Von diesen Vorstellungen blieben „vielleicht die Demonstrationen gegen die Regierung“. Allerdings sei das alles eine „Frage der Perspektive“, so der 79-jährige Zimmermann, der wie viele Tausende Israelis an den Demonstrationen gegen die Regierung von Benjamin Netanyahu teilnimmt. Der israelische Premier plane, die Justiz umzubauen und so die Gewaltenteilung zugunsten einer Übermacht der Exekutive, die auf einer automatischen Mehrheit im Parlament beruht, zu opfern. Davon würde auch Netanyahu selbst profitieren. Ihm droht wegen Korruption eine lange Gefängnisstrafe. Seine Regierungspartner spielen mit. Denn durch die „Demontage“ der Justiz – so Zimmermann – werde die Annexion der palästinensischen Gebiete vorangetrieben.

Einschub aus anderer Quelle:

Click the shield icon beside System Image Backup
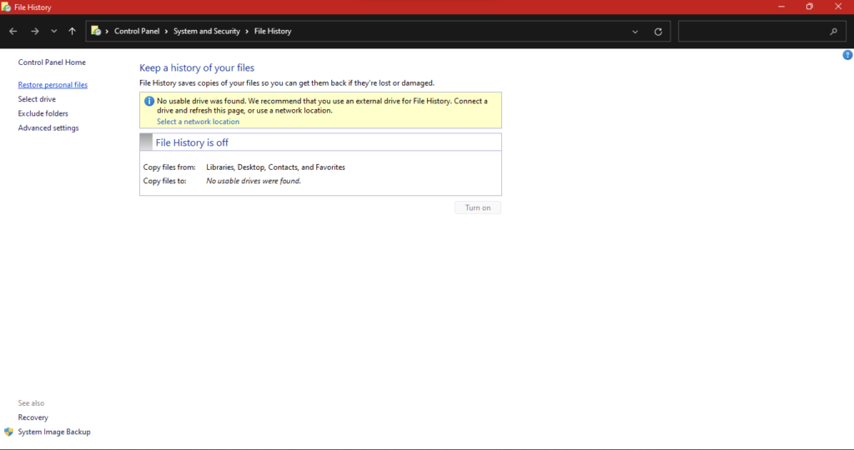point(8,432)
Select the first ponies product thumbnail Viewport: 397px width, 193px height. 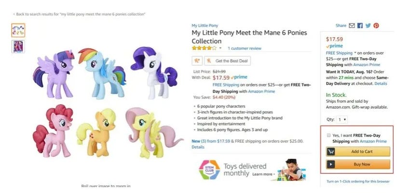coord(18,30)
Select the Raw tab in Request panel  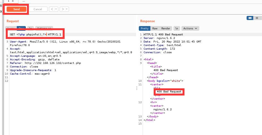[x=21, y=28]
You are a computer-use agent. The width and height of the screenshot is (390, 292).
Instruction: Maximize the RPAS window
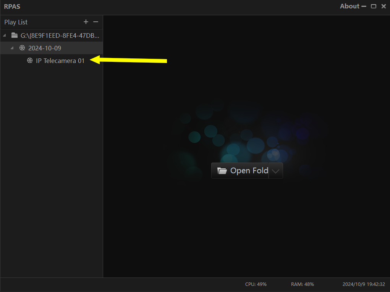pyautogui.click(x=374, y=6)
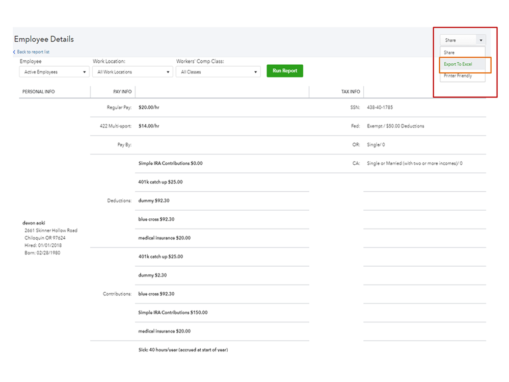Open the Active Employees dropdown
The image size is (509, 382).
coord(54,72)
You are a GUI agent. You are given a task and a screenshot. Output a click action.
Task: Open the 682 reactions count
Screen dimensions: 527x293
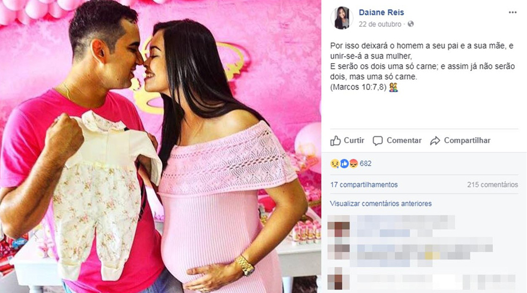[x=365, y=163]
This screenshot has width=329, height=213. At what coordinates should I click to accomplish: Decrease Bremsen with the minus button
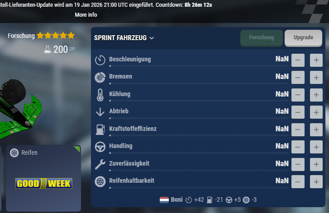coord(298,78)
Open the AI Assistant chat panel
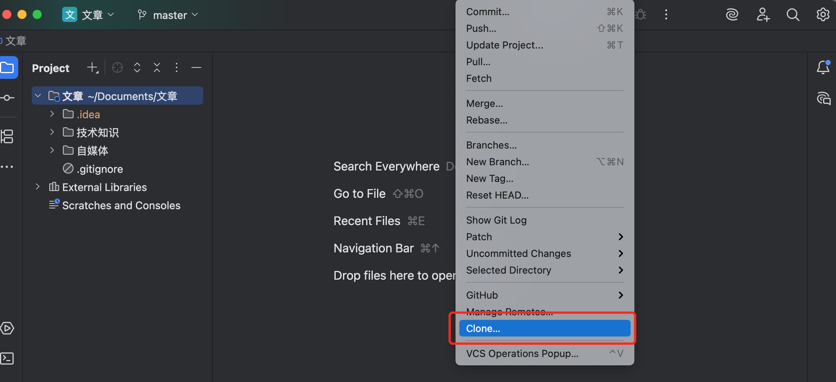Viewport: 836px width, 382px height. 823,98
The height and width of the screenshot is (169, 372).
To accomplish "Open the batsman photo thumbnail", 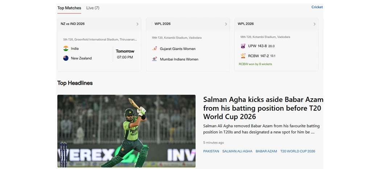I will click(127, 131).
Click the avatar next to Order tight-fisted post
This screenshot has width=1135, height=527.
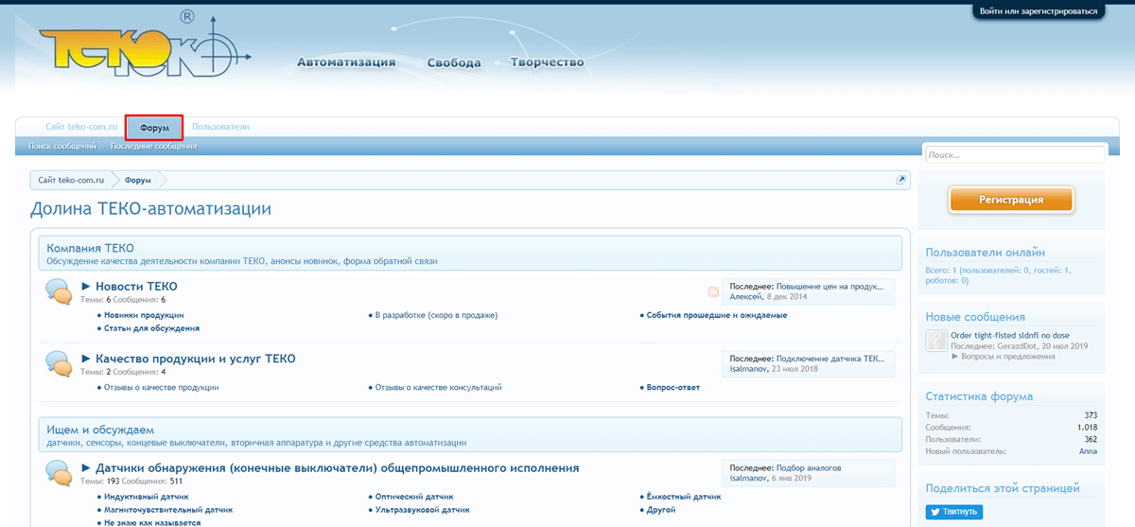[936, 342]
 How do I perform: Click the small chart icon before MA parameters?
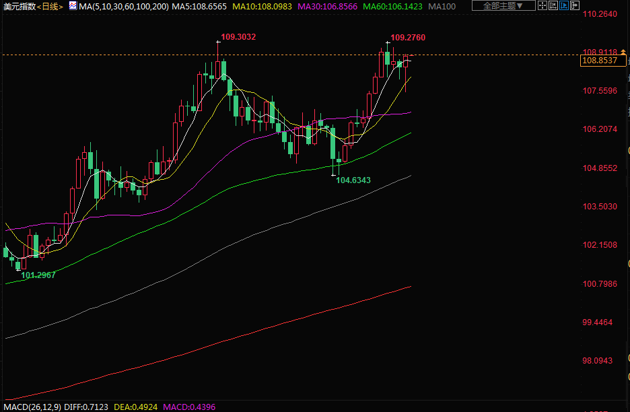pos(72,5)
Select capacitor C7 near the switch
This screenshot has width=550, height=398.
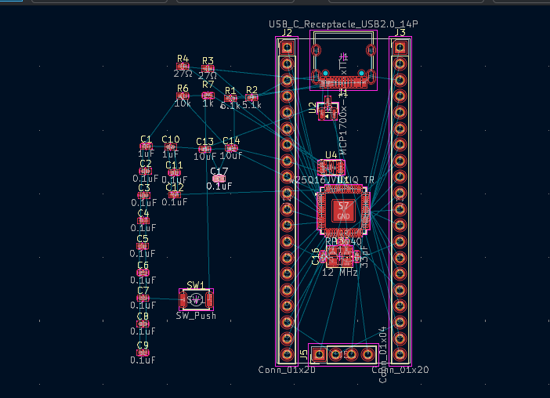click(143, 299)
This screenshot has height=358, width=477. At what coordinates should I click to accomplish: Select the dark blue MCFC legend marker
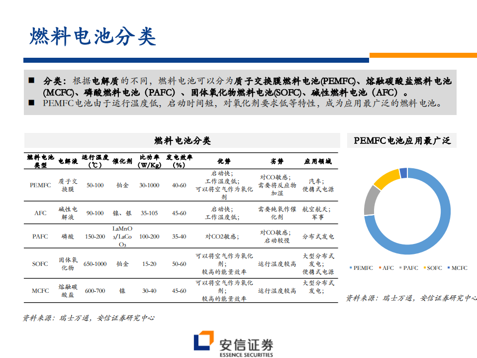449,268
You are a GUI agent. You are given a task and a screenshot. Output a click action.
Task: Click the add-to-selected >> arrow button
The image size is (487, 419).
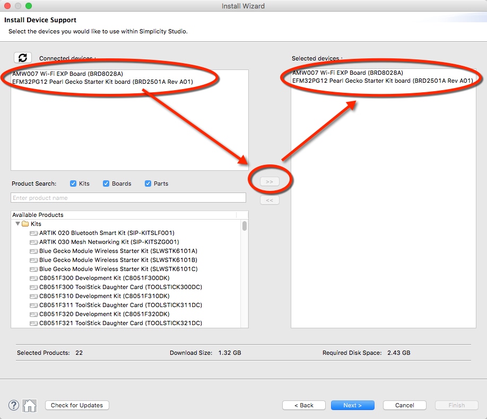coord(269,182)
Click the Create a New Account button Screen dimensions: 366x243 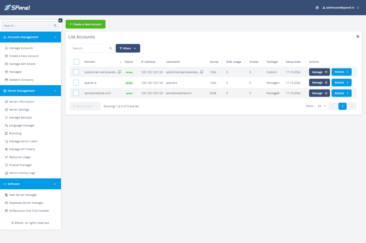tap(85, 24)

„Fragt man die Leute um Netanyahu herum, die Leute aus dem rechten Flügel, ist der 75. Geburtstag ein Dream come true“, sagt Zimmermann. Israel habe Abkommen mit arabischen Staaten, auch Saudi-Arabien sei offener geworden.“Die Palästinenser haben wir bereits besiegt, die Palästinenser können uns nichts antun“, referiert Zimmermann. „Also: Die messianischen Zeiten sind schon da.“ Gemäß dieser Position, die Zimmermann für „unerträglich“ hält, sei die israelische Gesellschaft deshalb so stark, weil sie jüdisch gesinnt sei, „jüdisch im religiösen Sinn“.

„Wenn man so denkt – ich wiederhole, das ist nicht meine Denkweise – feiert man den 75. Geburtstag des Staates mit viel Stolz und mit viel Genugtuung“, sagt Zimmermann. „Wir haben es geschafft: Eine Gesellschaft, die eigentlich säkular sein sollte, ist religiös geworden, eine Gesellschaft die offen und liberal sein sollte, ist ethnozentrisch-national.“ Für alle anderen sei dieser Zugang „katastrophal“.